Quando ritornai a casa m'investì un invitante profumo di lasagna, mentre udivo le voci di mia madre e Kevin echeggiare nel salotto distintamente.
Non si accorsero del mio arrivo, erano assorti nella loro conversazione.

Lui gli stava raccontando di un nuovo piano terapeutico che il dottore gli aveva assegnato. Doveva prendere la sua medicina ogni mattina per un mese intero, poi una ogni quindici giorni per i due mesi successivi e, infine, una al mese per sei mesi.
Allo scadere della cura farmacologica, lo psichiatra aveva fissato una visita di controllo.

"Ha detto, che se la cura sortisce un buon effetto, mi assegnerà un piano di mantenimento" origliai.

"Hai già cominciato a prendere i nuovi farmaci?".

Il tono di mia madre era preoccupato.

"Non ancora" la informò lui.

"Devi cominciare al più presto, Kevin. La situazione potrebbe peggiorare".

Lo sentii sospirare, mentre l'angoscia di mia madre cominciava ad annidarsi anche nel mio petto.

Non sapevo che la situazione di Kevin fosse così grave.

"Passerò io in farmacia, domani è il mio giorno di riposo" aggiunse Sofia "L'hai... detto a tua madre?" chiese subito dopo, titubante.

Non sentii la risposta.

Kevin... stava male?

Non avevo mai compreso appieno l'entità del suo trauma.

Il terribile incidente di papà aveva segnato entrambi, lasciando una cicatrice indelebile, come un meteorite di proporzioni gigantesche, quella tragedia aveva invaso la nostra vita, schiacciandoci al suolo, incenerendo il nostro mondo, nullificandolo con la sua forza catastrofica in una voragine di dolore.

Il mio ricordo di quei momenti si riduceva ad una manciata di scatti sfuocati seguiti dal buio.

Ero svenuta subito dopo l'impatto, risvegliandomi in un ammasso di nebbia, polvere, sangue rattrappito e sirene.

Non avevo mai dimenticato il suono assordante delle sirene, le loro luci che ombreggiavano sulla barella, in attesa che i paramedici mi portassero in ospedale. Udivo voci lontane, disperse nelle urla convulse dei presenti, nelle manovre concitate degli infermieri.

Avevo tentato di sollevarmi in qualche modo, dovevo vedere cosa stava succedendo, il motivo di tutta quella confusione intorno a noi.

Avevo visto Kevin, con la testa e il busto arrotolato in spesse garze bianche, era sulla barella accanto alla mia e mi guardava con gli occhi pieni di lacrime trattenute.

Ero ritornata a guardarmi intorno, alla ricerca di papà.

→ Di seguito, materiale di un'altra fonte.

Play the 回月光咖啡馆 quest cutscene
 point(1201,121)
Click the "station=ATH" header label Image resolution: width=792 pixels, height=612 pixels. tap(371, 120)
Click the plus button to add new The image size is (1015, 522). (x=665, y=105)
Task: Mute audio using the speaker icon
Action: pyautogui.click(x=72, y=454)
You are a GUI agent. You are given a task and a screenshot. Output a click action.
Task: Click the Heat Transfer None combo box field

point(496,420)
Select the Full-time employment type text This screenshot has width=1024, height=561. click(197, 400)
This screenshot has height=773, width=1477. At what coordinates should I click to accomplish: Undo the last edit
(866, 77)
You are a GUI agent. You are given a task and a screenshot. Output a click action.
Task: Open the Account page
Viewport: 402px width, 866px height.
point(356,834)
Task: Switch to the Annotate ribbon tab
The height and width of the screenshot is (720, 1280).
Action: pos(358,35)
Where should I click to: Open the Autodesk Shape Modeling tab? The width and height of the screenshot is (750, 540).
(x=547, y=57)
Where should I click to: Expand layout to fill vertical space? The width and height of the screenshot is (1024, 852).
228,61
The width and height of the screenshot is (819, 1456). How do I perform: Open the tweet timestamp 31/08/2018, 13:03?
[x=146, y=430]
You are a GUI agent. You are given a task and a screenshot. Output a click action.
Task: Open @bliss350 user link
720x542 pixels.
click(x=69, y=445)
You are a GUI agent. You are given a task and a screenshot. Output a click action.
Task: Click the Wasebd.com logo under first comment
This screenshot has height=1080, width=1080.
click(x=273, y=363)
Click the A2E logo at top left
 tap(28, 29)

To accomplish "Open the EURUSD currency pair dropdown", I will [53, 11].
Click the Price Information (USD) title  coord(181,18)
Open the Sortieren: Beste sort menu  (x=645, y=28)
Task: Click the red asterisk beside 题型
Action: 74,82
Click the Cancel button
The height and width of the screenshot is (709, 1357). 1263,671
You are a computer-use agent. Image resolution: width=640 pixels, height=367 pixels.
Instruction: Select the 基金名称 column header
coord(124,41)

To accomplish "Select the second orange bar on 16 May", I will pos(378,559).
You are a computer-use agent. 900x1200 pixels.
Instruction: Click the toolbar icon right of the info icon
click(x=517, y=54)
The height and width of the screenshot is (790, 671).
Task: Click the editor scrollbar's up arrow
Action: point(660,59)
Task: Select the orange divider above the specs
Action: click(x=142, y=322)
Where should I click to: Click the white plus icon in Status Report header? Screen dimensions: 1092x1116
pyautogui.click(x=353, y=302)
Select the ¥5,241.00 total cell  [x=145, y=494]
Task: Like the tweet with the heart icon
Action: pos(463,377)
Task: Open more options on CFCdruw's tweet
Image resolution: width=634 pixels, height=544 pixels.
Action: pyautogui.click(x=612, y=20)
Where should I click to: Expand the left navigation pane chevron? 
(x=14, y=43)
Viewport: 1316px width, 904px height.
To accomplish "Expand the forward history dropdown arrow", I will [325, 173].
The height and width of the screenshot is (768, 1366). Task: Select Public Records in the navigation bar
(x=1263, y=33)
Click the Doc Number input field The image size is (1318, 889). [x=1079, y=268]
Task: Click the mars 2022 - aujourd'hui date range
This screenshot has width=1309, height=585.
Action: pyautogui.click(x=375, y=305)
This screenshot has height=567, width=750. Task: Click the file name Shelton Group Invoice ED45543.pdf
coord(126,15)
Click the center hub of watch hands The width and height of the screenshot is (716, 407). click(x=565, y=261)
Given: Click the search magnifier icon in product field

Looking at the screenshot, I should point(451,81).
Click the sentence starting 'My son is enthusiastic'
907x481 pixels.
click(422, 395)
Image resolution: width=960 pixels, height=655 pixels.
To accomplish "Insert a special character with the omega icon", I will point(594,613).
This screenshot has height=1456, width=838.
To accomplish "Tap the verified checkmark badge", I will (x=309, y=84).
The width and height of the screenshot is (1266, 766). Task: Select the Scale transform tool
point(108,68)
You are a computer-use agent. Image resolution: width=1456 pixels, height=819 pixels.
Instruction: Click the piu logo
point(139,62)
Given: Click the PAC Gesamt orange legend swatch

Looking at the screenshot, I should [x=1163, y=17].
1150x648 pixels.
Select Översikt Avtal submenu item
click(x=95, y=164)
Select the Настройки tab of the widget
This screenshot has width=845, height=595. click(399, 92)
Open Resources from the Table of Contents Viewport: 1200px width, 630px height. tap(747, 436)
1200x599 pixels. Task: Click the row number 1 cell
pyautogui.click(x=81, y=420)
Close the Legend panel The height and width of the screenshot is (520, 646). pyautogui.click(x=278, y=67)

Non riuscivo a vederlo e avevo cominciato ad avere paura, pregai con tutta l'anima che stesse bene, che fosse uscito illeso dall'incidente.

Poi, un paio di infermieri ci circondarono. Leggevo pena e tenerezza sui loro volti, cercarono di tranquillizzarmi, mentre un dottore si dirigeva verso di noi.